Il conte di Campiglia aveva conosciuto quello spilungone di predicatore in un' altra occasione, forse l' aveva ospitato, e le parole che avevano infiammato e ridato dignità ai pezzenti di Brescia, di Parigi, di Poitiers, di Zurigo, di Praga e infine di Roma, quelle stesse parole avevano entusiasmato anche il Visconti, fiero ghibellino confinante con immensi patrimonii ecclesiastici. Non poteva che esser musica per i suoi orecchi, sentir predicare contro il possesso ecclesiastico di beni temporali.

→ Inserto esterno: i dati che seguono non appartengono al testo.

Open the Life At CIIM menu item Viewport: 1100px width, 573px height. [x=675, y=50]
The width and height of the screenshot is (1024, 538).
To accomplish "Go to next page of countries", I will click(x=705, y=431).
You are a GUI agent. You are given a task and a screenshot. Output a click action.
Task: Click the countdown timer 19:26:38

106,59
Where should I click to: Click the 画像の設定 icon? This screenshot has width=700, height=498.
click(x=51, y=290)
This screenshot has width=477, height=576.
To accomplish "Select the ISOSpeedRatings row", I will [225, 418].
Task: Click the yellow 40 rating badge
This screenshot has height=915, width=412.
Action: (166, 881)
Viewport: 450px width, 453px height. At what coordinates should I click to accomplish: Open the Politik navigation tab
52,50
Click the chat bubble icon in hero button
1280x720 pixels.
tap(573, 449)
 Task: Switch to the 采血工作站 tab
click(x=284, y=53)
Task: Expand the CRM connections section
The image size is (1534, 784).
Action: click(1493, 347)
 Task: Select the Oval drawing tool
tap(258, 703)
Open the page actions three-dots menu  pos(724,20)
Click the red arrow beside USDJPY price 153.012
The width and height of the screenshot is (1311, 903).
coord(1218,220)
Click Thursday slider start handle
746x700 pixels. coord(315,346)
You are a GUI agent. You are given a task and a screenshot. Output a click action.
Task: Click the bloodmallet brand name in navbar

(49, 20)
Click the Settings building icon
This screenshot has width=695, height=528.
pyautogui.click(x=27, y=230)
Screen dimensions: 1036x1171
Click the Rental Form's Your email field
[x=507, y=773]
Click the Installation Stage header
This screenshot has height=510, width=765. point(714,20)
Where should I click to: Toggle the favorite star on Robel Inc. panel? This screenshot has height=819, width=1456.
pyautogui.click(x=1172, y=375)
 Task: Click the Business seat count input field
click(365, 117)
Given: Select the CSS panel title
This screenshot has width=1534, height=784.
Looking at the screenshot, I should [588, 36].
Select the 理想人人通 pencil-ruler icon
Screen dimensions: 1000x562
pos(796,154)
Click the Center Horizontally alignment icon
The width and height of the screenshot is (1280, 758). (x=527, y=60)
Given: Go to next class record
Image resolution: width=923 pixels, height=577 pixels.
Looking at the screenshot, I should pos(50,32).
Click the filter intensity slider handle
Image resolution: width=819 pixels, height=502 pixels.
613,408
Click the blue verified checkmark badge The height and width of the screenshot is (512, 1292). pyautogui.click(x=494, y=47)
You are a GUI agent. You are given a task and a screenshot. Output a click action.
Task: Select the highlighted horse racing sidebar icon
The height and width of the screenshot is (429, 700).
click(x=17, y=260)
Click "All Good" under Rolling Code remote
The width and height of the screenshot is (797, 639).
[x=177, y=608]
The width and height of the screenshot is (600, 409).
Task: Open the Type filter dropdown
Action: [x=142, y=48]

Il cardinale si era appena mosso dalle Bríccole insieme alla sua scorta e al prigioniero, quando si vide circondato da un numero ben maggiore d' uomini armati: addio digestione, poveraccio. Tirò un sospiro di sollievo, sentendo che non volevano prendergli altro che il prigioniero. E un sospiro di sollievo avrà tirato Arnaldo, vedendosi portato a Campiglia, ospitato al castello con tutti gli onori.
Ma intanto il Barbarossa è arrivato nella fortezza imperiale di Osenna, ai piedi della quale sorgeva la mansione e la pieve di San Quirico, stazione ben piú importante sulla strada francigena, precedente di poche miglia le Bríccole, per chi vada verso Roma. E a Roma il Barbetta vuole andare, e mica pellegrino, no, lui a Roma vuol farsi incoronare, credendo di dar cosí piú legittimità alla pretesa di dominare il mondo intero. Una mano lava l' altra, ecco: il re tedesco è disposto a riconoscere il primato del vescovo di Roma su tutti gli altri vescovi, e in cambio gli si prospetta d' incoronarlo a Roma come un imperatore vero, come un imperatore antico. Ma Adriano manda a dire a Federico che per essere incoronato deve, fra le altre condizioni da adempire, anche catturare ed estradare Arnaldo...
Altro che Arnaldo! Sua madre, sua sorella avrebbe venduto il rosso Fritz in cambio del titolo d' imperatore: il potere non ha prezzo!
Federico dunque chiese al conte di Campiglia di consegnargli il suo ospite. Il Visconti voleva salvare Arnaldo e per lui osò disobbedire all' imperatore, il quale allora prese in ostaggio un familiare del conte, ottenendo infine la consegna di Arnaldo. Questi fu fatto incatenare da Federico Barbarossa, che lo consegnò quindi ai cardinali, caparra del prezzo della solenne incoronazione. Festeggiandosi la quale poi, in giugno a Roma, fra un fuoco d'artificio e l' altro, Arnaldo fu bruciato sul rogo come eretico. Le sue ceneri vennero disperse nel Tevere, affinché di lui non rimanesse niente e col tempo se ne perdesse anche il ricordo.

Ecco perché tenere vivo il ricordo di Arnaldo (e di tutti gli altri che hanno avuto uguale destino) è la cosa piú sgradita che possiamo fare ai suoi carnefici.
Dimenticare vuol dire cancellare la storia.
Ricordare è il primo passo per non ripetere gli errori.